● TASK PROMPT: Lines before the one containing "The image size" are not wanted; restate the rest below word for word, through the last line, but drop any pictures.

● SUPPLIED ENTRIES:
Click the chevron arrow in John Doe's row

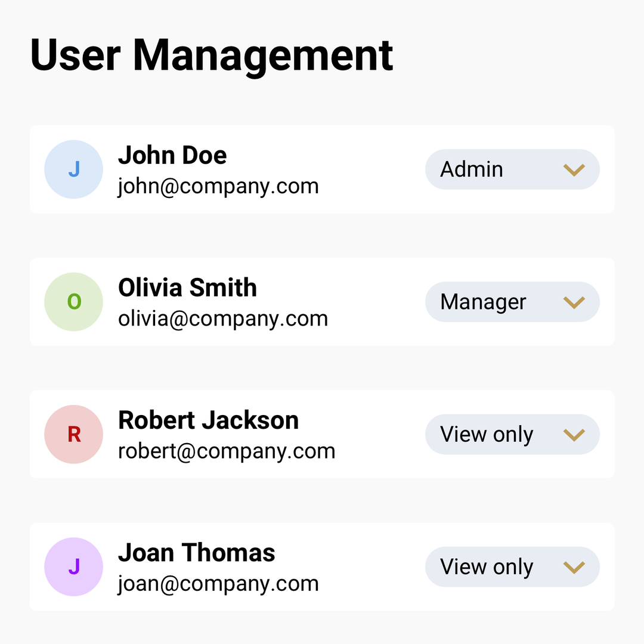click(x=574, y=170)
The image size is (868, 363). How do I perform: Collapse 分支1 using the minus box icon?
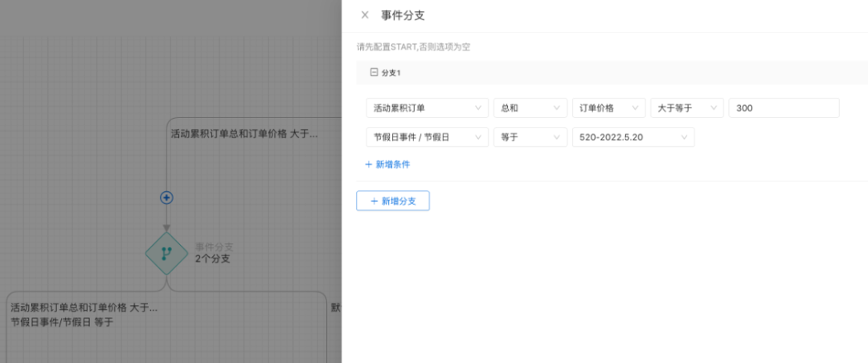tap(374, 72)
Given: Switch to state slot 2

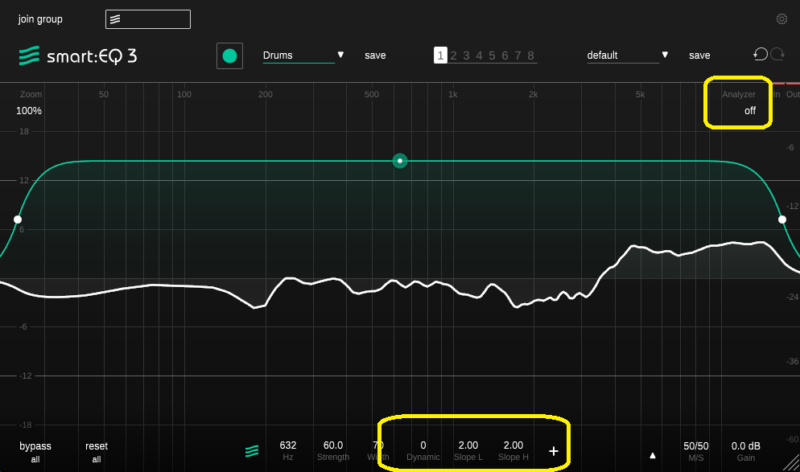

● RESPONSE BELOW:
The image size is (868, 363). How do I perform: Collapse 分支1 using the minus box icon?
tap(374, 72)
Given: Switch to state slot 2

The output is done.